**Prompt:**
According to the text on getting to know your students, how many questions about their names should children pick to present in front of the class?

Looking for a low prep option this Constitution Day? Why not check out my Constitution Day Celebration Study? Students love this resources and learn so much about Constitution Day from it. 





Five ways to get to know your students

The beginning of the new school year is an exciting and stressful time when you have a brand new class. Fortunately, there are tried-and-tested activities to help you deal with basic responsibilities such as remembering names and creating that first bond with your students.

Here are five ways to get to know your students.



 "What's Behind Your Name?"


Remembering names is very important, since knowing somebody's name is the first natural icebreaker in a conversation. Students might pretend not to care, but all of them will appreciate if you memorize their name quickly and correctly. 

The "What's Your Name" or "What's Behind Your Name" game goes deeper than just memorizing names. It is about what names mean and student's relationships to their names.

Create simple forms with questions about student's names. Some ideas for questions are:

  • What's your first name?
  • Do you have a second name as well?
  • What's the meaning of your name?
  • What's your name's country of origin?
  • Who choose your name and why?
  • Would you like to have a different name, and which one?
  • Do you have a nickname?
  • Can you draw your name in a fun way at the bottom of this page?

For younger students, point out that it is fine for their parents to help, and the parent-child team can then write two names at the bottom of the page instead of one.

You can put the forms on display in the classroom and take some time each day to let children introduce themselves with the help of their sheet. They should pick two to three questions about their names they will present in front of you and the others.

**Records provided:**
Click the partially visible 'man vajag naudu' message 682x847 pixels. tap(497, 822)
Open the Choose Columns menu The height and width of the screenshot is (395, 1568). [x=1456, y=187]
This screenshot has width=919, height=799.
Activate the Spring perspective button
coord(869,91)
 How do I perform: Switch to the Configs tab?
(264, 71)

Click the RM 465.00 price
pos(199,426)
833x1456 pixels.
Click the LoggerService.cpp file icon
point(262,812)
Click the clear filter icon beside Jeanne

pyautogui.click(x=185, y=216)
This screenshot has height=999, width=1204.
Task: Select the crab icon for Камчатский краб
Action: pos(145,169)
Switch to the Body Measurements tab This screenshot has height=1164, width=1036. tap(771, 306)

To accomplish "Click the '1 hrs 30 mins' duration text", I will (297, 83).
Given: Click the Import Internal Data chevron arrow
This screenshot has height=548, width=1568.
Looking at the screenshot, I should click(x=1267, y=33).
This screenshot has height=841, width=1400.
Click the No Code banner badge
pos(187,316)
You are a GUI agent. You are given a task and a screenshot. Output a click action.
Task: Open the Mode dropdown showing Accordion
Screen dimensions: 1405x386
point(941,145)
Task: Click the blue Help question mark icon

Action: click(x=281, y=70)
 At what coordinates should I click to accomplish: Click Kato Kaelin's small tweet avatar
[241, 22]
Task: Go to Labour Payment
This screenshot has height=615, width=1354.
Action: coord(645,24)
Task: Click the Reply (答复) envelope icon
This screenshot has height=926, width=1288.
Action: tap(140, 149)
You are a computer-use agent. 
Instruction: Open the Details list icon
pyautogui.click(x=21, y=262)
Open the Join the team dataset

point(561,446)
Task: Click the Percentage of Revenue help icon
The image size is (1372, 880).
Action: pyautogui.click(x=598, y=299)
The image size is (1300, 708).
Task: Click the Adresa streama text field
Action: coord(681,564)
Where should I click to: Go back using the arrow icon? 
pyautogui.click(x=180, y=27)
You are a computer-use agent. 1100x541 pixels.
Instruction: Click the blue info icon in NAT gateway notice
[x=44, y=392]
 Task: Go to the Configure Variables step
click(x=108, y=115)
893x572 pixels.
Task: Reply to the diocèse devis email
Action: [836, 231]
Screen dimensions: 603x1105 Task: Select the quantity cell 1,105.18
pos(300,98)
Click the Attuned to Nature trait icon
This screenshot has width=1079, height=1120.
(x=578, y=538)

**Solved exercise:**
Two to three.